■ **EXERCISE BRIEF**: Rescale the stretch of material from the line containing "This screenshot has height=517, width=560." through the line containing "point(41,45)", both ends included. Reproduce every one of those lines, requests included, but multiply each coordinate in the answers by 1.5 and round to whole numbers, with halves rounded up.

■ **INPUT DATA**:

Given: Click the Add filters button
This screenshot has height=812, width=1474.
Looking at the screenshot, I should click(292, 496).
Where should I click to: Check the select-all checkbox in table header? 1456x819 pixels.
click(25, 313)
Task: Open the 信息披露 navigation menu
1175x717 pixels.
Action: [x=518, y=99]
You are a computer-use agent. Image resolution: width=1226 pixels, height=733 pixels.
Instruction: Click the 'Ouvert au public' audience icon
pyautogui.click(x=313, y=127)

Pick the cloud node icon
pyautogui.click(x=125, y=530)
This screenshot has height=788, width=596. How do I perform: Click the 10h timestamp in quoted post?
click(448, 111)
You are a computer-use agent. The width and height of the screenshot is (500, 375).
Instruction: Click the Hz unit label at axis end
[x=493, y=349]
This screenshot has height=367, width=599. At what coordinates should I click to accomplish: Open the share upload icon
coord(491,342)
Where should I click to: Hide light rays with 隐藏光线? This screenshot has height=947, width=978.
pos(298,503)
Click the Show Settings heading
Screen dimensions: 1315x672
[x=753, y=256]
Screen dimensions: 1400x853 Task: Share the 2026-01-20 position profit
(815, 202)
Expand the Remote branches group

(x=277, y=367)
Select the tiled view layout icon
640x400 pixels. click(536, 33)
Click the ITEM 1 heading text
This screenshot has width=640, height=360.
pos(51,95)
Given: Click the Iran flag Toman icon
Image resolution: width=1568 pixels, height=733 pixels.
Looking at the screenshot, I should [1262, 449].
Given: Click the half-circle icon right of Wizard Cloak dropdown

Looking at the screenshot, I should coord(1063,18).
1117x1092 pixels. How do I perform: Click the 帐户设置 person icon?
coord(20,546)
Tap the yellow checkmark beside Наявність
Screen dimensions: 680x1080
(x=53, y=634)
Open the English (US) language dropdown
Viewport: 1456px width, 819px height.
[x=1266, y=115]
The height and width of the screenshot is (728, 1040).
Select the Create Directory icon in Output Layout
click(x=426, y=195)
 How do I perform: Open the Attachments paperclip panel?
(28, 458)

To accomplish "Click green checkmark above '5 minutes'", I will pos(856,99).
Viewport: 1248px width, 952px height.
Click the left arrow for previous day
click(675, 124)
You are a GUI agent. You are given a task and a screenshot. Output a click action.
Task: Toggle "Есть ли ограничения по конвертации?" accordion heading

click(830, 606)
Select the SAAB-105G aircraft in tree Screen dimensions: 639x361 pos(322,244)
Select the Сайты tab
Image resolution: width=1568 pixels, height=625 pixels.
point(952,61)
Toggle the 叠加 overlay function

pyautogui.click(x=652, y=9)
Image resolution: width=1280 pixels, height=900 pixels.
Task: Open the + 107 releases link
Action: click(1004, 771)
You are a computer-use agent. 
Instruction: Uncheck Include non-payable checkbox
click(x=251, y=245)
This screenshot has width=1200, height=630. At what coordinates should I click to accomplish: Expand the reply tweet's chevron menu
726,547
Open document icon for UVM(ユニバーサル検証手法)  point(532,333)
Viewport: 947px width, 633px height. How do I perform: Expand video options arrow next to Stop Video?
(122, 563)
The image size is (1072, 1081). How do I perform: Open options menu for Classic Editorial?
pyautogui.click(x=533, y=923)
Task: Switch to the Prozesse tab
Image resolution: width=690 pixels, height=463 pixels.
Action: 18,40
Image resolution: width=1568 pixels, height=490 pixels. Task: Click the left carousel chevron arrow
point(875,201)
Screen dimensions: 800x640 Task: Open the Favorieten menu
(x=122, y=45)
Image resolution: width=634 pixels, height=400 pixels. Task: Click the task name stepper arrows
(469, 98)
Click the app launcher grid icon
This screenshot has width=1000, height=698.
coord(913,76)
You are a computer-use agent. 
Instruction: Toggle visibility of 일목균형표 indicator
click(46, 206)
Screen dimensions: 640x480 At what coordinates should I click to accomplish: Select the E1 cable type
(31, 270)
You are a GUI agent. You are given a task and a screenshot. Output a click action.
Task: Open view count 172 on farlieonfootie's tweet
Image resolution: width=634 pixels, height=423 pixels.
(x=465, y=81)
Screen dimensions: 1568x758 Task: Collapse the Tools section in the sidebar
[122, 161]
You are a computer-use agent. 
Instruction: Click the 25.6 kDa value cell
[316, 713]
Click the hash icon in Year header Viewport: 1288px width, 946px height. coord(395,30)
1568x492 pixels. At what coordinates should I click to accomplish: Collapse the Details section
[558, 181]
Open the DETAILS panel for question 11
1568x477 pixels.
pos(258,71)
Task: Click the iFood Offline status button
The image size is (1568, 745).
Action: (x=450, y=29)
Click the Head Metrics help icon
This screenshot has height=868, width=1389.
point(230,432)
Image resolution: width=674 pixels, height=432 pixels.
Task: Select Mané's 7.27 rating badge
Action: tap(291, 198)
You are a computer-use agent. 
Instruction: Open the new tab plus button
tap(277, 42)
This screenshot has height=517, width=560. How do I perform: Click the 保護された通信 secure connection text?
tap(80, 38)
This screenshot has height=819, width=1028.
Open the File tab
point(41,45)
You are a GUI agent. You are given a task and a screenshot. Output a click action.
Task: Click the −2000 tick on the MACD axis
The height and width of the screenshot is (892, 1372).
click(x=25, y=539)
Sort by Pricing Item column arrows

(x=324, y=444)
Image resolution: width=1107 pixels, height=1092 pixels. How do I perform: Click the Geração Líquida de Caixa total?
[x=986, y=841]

■ **COMPLETE ANSWER**:
This screenshot has height=517, width=560. How do I perform: Click the 保護された通信 secure connection text?
tap(120, 57)
This screenshot has height=819, width=1028.
Open the File tab
point(62,68)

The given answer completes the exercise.